Task instructions: From the records, extract the part that opens with the line containing "You are a GUI" and closes with the line containing "Action: pyautogui.click(x=19, y=34)", and repeat those lines exactly, with the pictures left out of your answer.

Provided records:
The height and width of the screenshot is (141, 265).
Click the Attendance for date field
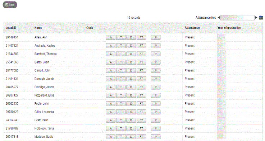click(x=237, y=18)
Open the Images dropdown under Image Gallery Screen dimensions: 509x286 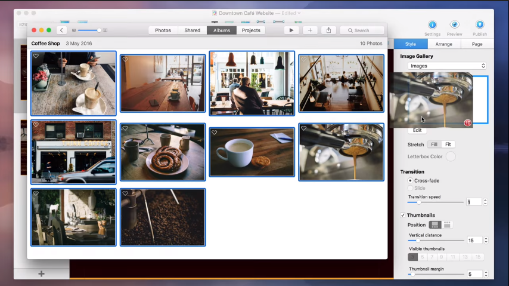point(448,66)
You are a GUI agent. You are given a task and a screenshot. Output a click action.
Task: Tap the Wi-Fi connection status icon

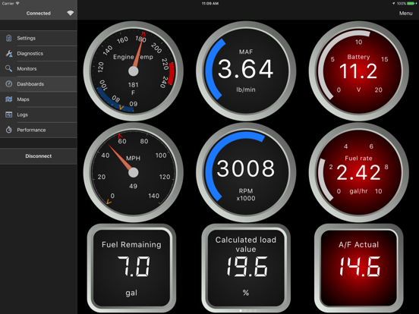[71, 13]
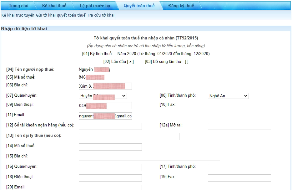The height and width of the screenshot is (190, 292).
Task: Click the Điện thoại input field
Action: click(x=105, y=106)
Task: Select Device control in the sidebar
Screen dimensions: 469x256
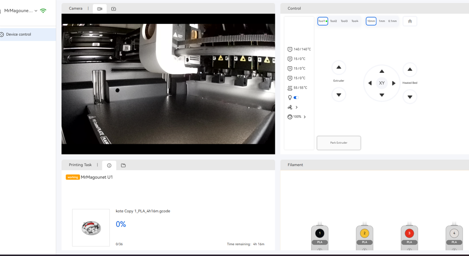Action: pyautogui.click(x=19, y=34)
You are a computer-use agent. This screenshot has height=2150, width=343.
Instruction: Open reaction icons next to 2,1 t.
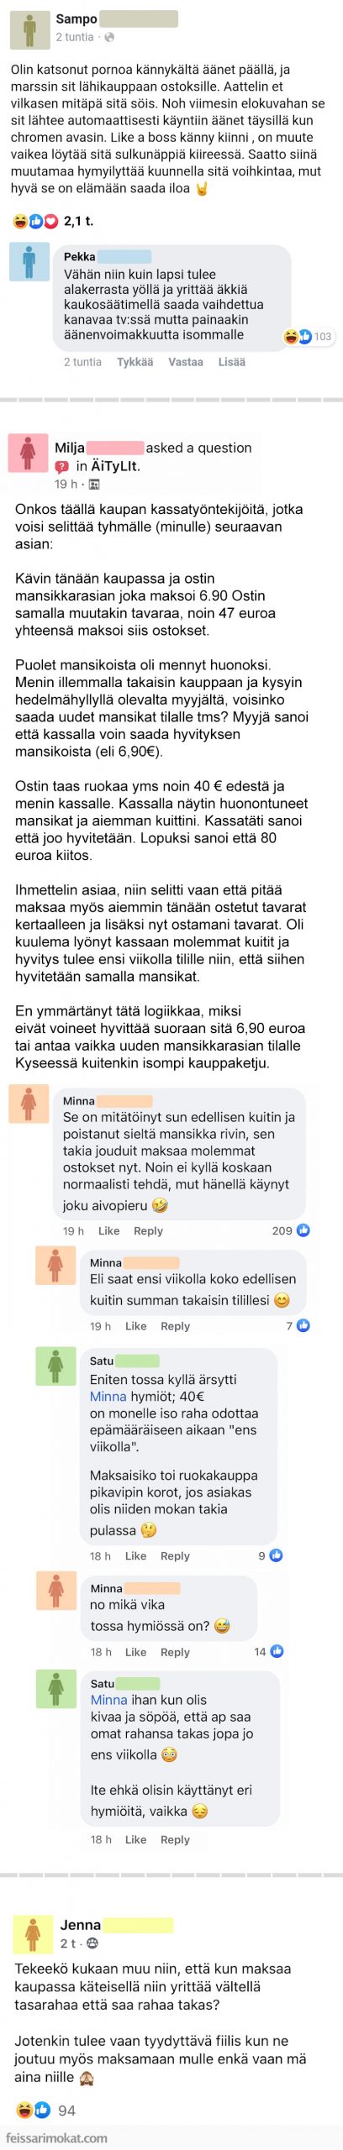tap(35, 222)
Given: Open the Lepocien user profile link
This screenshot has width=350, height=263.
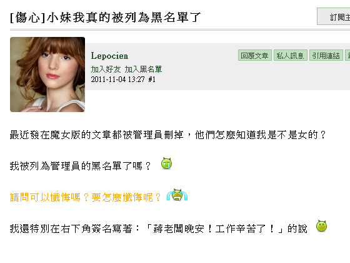Looking at the screenshot, I should click(x=109, y=56).

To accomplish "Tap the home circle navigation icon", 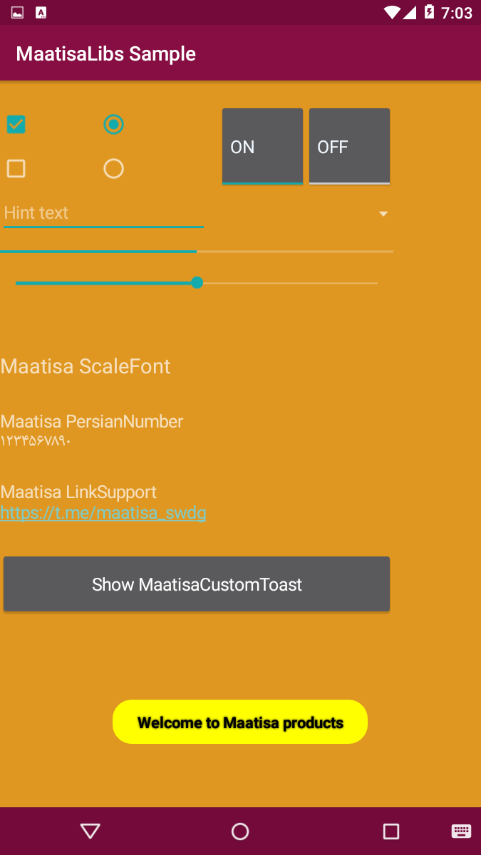I will click(x=240, y=831).
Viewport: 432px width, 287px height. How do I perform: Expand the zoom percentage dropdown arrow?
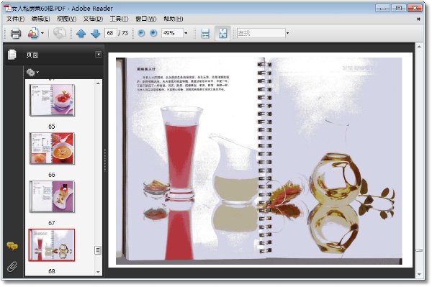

Task solution:
You are a GUI agent. You are given a task and a screenshot. Output a click action.
Task: Tap the Wi-Fi connection status icon

[71, 13]
The height and width of the screenshot is (190, 292).
Task: Click the Điện thoại input field
Action: click(x=105, y=106)
Task: Select Device control in the sidebar
Screen dimensions: 469x256
Action: pyautogui.click(x=19, y=34)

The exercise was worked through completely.